Your smartphone knows when you are at home or the office. At least, mine does, and can even tell me when to leave to get at one of my common destinations on time. We all accept that our smart devices collect information about our preferences and send them over to the cloud for processing. These come back as recommendations for shopping, food, mating, and when to leave the office and head home.

What is the magic behind inferring a usual location? How do the cloud computers go about finding the “places” where we live our lives? The answer involves a collection of timestamped geographical areas and clustering.

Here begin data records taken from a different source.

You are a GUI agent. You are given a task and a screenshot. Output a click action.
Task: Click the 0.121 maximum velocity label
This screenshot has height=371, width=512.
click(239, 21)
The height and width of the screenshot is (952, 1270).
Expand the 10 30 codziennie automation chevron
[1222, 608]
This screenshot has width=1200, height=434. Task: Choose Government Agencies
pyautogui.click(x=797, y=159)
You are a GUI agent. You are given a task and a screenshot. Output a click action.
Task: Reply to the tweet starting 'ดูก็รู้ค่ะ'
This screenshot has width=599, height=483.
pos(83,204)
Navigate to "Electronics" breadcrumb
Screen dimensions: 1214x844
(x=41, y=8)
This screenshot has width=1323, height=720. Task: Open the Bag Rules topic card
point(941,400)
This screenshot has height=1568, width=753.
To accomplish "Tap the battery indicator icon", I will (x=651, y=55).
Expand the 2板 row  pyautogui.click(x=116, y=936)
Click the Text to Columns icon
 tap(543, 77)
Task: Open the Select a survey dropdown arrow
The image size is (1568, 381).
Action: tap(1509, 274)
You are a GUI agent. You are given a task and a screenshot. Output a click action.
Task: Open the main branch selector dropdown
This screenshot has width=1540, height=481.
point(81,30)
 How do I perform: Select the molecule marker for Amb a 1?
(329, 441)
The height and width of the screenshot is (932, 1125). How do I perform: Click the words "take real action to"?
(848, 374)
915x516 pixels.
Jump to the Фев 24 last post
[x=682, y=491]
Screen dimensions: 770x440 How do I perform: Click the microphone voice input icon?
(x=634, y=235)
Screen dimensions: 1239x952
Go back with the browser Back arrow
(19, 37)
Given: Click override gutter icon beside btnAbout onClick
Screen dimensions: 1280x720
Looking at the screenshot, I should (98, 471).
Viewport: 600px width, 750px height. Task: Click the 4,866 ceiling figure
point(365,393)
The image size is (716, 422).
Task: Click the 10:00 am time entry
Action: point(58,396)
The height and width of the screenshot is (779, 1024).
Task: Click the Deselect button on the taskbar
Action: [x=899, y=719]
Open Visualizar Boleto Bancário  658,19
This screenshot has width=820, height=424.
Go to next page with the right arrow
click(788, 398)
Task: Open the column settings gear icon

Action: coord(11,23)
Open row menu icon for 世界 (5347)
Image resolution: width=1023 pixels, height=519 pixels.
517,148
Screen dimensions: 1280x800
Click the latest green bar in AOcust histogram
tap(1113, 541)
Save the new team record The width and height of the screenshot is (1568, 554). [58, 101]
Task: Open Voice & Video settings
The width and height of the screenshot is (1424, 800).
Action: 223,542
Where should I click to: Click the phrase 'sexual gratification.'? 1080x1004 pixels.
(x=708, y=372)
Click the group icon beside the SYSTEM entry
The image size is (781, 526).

In this article, I will illustrate the process of geographic clustering using the HDBSCAN [1] algorithm and the Vehicle Energy Dataset. Please refer to my previous post named “The Medium-Sized Dataset,” where I present the dataset and the details on how to handle it with an SQLite database. The present article shares the same GitHub repository and builds upon it to provide more features to the geographic data analysis.

The clustering approach draws from another article named “Mapping the UK’s Traffic Accident Hotspots,” where I used DBSCAN to help create geofences around the most frequently reported traffic accident areas around the UK. Here I use an improved version of the famous density-based clustering algorithm to handle the complex clusters that naturally show up in urban environments and a very simple-minded but effective way of naming them using publicly available data.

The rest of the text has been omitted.